Security expert reveals the problem
The app’s activities were revealed by security and anti-phishing expert Harry Denley who said that the codes were collecting the credentials on all major crypto exchanges alongside MyCryptoWallet.
He wrote on Twitter, “A browser crypto wallet is injecting malicious JS to steal secrets from @myetherwallet @idexio @binance @neotrackerio @SwitcheoNetwork” and “Extension-native wallet create also sends secrets to their backend! Bad guys: erc20wallet[.]tk ExtensionID: ckkgmccefffnbbalkmbbgebbojjogffn pic.twitter.com/TE2iw5d8Md.”

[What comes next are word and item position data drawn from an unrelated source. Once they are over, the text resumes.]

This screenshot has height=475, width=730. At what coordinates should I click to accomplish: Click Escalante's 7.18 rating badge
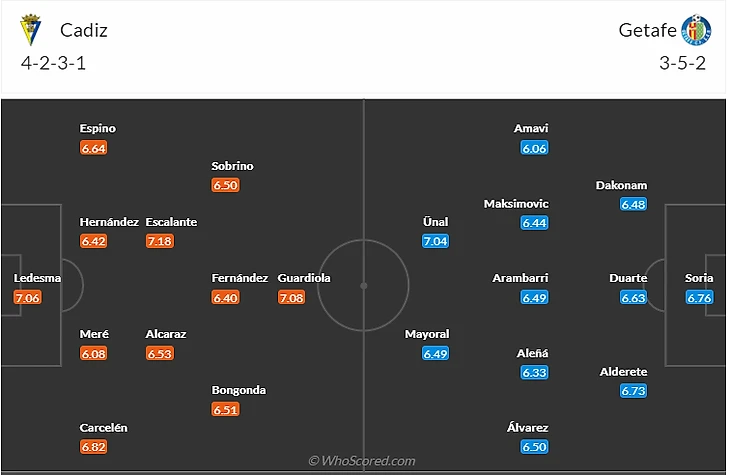(159, 241)
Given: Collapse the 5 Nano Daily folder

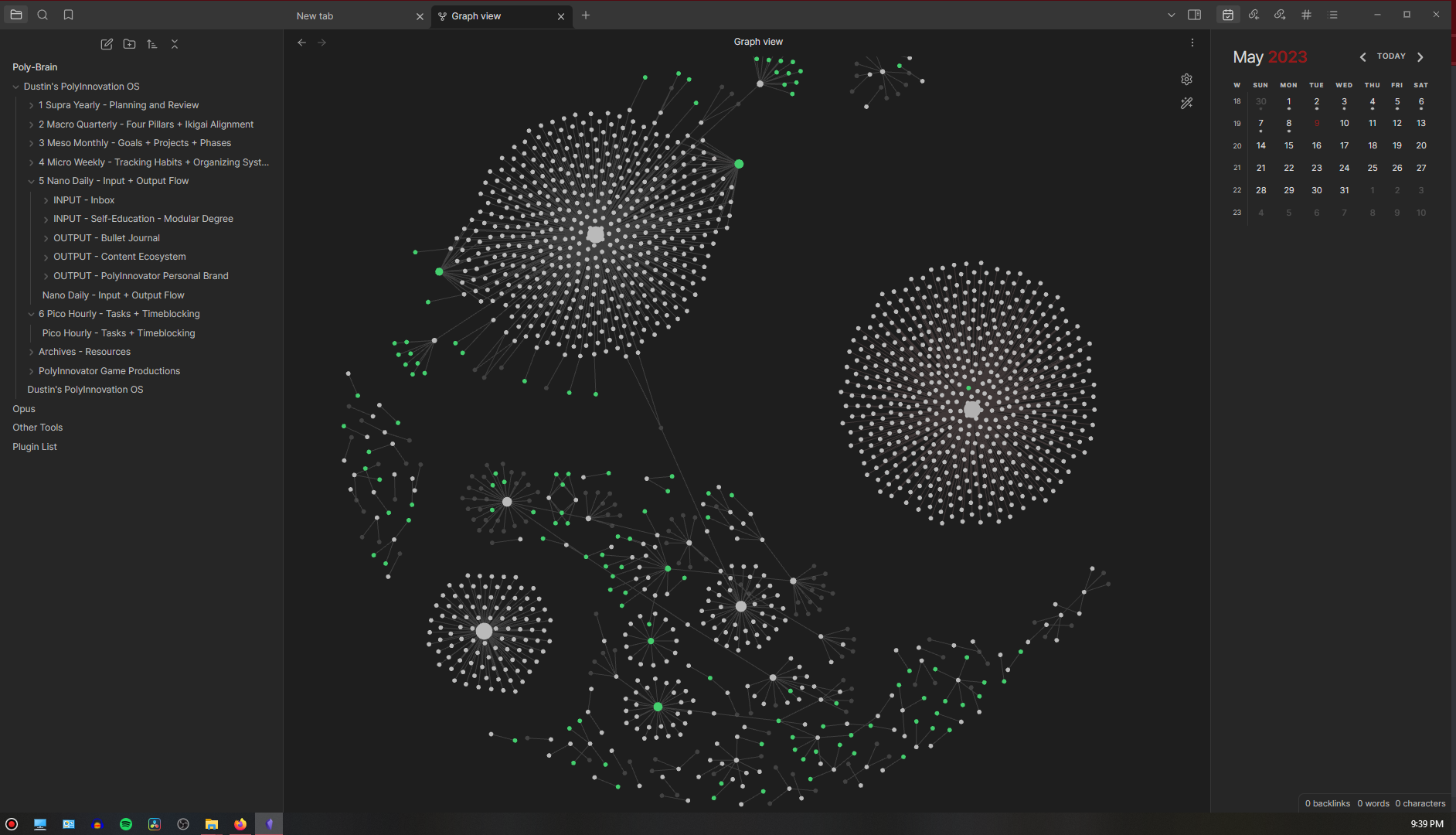Looking at the screenshot, I should (x=32, y=182).
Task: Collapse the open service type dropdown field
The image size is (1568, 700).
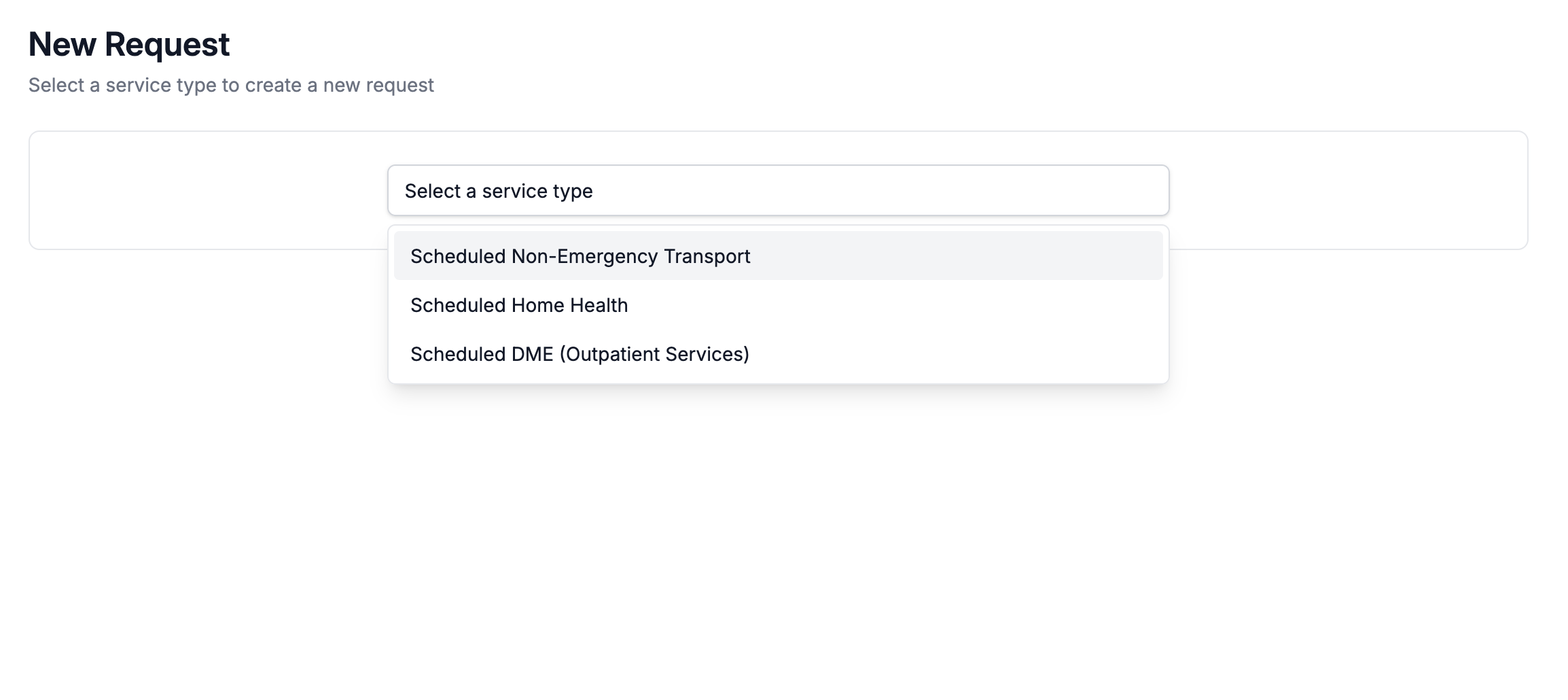Action: pos(777,191)
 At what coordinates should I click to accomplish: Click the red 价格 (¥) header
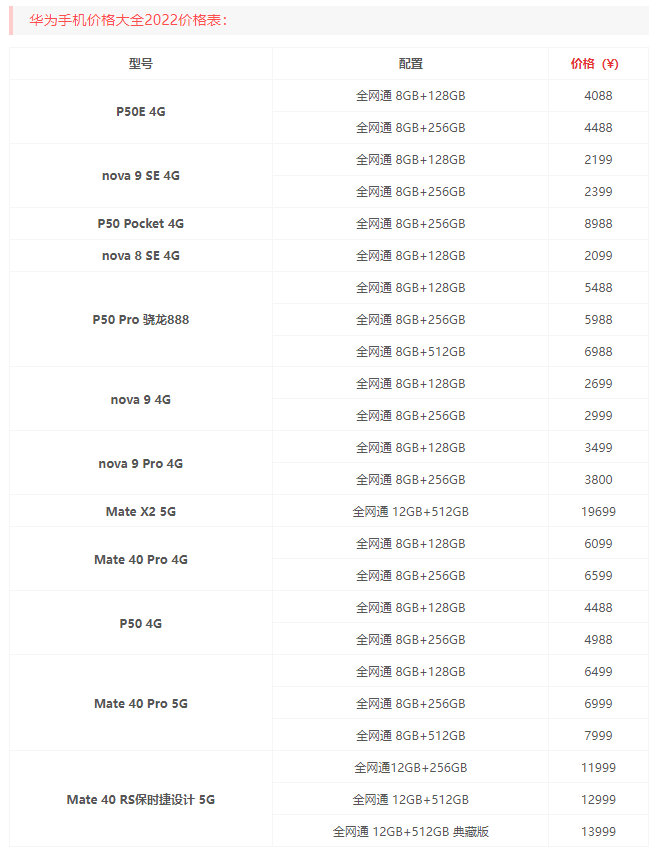[x=595, y=63]
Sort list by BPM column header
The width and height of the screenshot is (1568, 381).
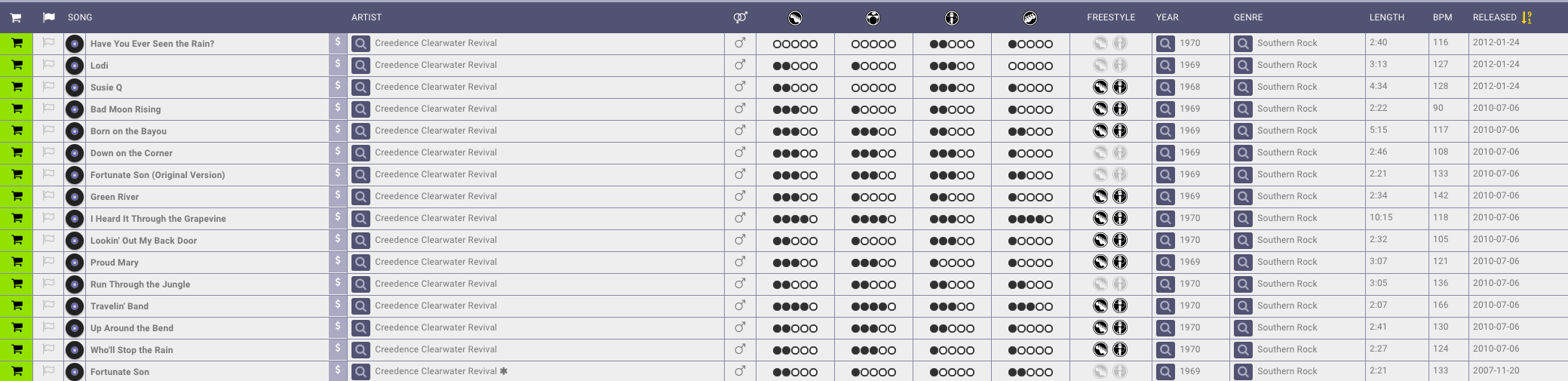click(1442, 17)
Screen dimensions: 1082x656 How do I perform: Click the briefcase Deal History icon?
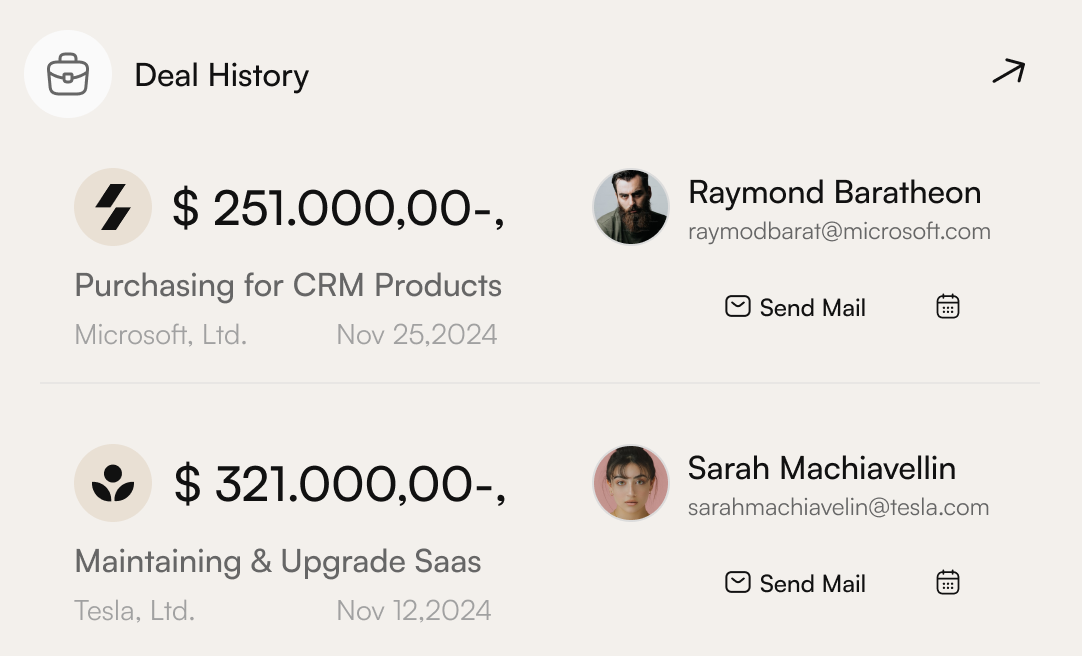[68, 74]
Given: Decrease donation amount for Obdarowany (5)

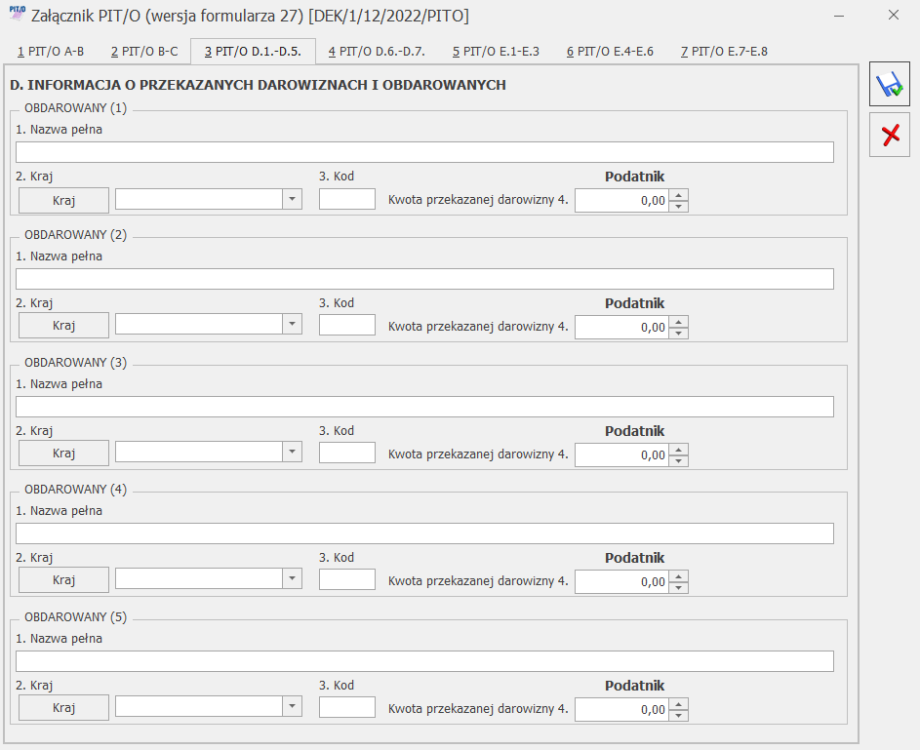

The Shitcoin wallet is designed to hold Ethereum and other ERC-20 tokens and has over 2,000 users. The company suggests that it is a Windows-based desktop application even though it actually works as a Chrome extension. In another blog post, it suggests that “It is a web wallet which has several extensions for different browsers.”
Wallets are infamous for stealing
In recent years, several web browsers have been found to have malicious codes. However, most of these wallets have tried to mine digital currencies using the user’s devices. The infamy of crypto wallets led to Google banning MetaMask, a popular Ethereum wallet, and a dApp browser from the Play Store. The tech giant said that the app violates its financial policy. The company didn’t specify the exact reasons but the feature could be related to mining, which is strictly banned from the store.